So there wasn’t that much time between invitation and conclusion.
ASE: From the time that you were appointed until the actual APEC event, can you just take us through the steps that you took.
PR: We provided them with a full budget of what our dream of what we would do.
We were appointed, and at the date of appointment they advised us the budget was one fifth of our dream. Therefore we then were tasked with providing virtually every element of what we had in our dream, but instead of marble we were going to use laminex. So we then had to find the compromises. We had final sign off on the majority of the work in June of 2007.
ASE: The core team that you were working with at that time were?
PR: Eamon D'Arcy was the head designer and was there from day one. Ro Tynan was the Senior Producer out of George P Johnson and there from day one. David Comer was the Senior Production Manager from Staging Rentals from day one.
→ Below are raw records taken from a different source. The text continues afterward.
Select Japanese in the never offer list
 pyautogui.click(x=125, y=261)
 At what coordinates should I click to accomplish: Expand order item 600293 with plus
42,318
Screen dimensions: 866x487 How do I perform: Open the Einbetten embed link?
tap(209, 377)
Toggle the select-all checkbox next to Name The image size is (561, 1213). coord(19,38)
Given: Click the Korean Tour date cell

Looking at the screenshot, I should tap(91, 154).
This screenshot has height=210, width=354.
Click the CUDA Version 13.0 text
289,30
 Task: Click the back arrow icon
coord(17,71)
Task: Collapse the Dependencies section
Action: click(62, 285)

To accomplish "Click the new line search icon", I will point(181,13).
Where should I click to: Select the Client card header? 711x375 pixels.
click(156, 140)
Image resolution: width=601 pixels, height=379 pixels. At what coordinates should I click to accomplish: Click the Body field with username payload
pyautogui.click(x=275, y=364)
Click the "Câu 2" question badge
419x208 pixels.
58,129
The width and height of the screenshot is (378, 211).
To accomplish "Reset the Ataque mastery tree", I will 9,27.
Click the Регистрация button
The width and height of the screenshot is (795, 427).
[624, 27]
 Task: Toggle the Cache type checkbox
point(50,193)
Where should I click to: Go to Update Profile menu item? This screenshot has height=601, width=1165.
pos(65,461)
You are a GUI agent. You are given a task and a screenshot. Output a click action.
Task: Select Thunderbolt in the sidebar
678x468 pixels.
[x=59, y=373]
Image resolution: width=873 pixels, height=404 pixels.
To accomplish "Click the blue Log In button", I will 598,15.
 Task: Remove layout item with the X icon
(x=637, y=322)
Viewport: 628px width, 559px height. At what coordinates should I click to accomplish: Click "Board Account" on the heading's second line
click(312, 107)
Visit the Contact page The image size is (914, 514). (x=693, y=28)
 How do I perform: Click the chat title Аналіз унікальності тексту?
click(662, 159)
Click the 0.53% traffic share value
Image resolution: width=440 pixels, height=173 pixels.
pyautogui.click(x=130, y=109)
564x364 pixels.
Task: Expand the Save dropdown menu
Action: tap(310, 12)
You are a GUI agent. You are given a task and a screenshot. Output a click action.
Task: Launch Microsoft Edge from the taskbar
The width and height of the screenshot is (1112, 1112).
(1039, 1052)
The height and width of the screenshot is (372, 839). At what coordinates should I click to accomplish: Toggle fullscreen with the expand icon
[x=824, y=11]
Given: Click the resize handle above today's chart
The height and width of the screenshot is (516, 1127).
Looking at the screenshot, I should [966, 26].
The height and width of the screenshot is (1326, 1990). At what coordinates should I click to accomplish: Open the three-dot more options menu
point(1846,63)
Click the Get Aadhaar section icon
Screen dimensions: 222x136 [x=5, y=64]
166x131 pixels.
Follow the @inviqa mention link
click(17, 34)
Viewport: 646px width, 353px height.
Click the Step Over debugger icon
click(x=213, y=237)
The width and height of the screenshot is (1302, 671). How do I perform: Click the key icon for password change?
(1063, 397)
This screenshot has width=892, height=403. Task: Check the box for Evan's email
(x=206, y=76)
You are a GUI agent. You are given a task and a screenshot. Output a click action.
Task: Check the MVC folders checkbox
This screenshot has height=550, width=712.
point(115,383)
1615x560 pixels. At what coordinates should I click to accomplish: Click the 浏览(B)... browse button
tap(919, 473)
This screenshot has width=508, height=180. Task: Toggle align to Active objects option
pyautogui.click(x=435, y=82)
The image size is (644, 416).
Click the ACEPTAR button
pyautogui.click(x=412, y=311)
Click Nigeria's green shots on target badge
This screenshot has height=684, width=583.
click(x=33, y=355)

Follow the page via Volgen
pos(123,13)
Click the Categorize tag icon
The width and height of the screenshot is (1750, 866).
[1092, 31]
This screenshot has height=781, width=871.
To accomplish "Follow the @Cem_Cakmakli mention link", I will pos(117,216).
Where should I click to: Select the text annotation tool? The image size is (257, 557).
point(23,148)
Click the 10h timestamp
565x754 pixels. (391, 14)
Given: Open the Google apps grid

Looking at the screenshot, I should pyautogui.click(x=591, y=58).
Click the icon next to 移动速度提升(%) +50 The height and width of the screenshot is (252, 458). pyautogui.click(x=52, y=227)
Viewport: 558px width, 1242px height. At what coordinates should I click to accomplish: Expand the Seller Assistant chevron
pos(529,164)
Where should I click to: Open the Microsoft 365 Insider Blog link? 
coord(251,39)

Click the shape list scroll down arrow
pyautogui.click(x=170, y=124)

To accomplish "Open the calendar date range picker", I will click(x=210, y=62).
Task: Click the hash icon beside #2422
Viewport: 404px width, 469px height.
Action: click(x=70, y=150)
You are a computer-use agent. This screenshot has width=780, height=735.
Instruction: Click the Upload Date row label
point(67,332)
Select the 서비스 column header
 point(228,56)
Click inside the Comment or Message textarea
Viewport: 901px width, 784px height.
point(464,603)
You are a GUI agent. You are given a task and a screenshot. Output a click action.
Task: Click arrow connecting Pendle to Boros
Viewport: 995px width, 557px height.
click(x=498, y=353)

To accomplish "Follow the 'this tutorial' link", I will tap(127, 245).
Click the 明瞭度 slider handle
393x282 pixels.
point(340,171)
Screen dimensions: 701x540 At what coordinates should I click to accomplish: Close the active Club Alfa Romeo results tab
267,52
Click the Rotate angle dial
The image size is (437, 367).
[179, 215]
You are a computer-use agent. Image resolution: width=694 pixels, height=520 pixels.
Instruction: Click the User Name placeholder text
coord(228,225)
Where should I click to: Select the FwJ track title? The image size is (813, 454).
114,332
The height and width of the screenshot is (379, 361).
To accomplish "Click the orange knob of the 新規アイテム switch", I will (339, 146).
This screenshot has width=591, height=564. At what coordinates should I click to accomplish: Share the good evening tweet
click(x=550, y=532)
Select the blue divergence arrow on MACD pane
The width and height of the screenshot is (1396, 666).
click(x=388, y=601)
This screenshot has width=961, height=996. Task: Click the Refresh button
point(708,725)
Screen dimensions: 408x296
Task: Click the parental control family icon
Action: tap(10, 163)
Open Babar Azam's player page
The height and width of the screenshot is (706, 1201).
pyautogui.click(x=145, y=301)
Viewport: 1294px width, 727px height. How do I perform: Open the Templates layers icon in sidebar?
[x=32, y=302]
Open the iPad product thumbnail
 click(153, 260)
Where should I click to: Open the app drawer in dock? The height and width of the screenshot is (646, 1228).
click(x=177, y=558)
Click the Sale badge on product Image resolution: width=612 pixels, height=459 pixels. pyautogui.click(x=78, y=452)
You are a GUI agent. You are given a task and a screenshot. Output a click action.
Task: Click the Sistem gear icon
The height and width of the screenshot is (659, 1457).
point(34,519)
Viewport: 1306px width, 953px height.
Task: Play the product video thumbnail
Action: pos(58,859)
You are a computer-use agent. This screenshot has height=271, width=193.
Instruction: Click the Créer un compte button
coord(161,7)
I gave each job inside that APEC environment to senior producers in this company. So I then had a very flat line where each of those producers then built their own resource team under that, with the exception of a terrific Production Director called Jacqui Knife who freelanced. The balance of the production staff came internally from GPJ.
PR: . George Gorga was the Audio Director for the concert hall cultural performance. Tony Moffett was the Audio Director for the other events, the business meetings which were held in the Opera Theatre at the Sydney SOH. Ziggy Zeigler was the LD for the peripheral events, Gavin Swift was the LD for the concert hall.
TDC provided most of the audio visual, Jands the audio and Chameleon the lighting. We did it in conjunction with the Opera House. So the Opera House provided a significant amount of their own internal equipment and they provided us with their labour and some of their technical staff. The marriage was a good one.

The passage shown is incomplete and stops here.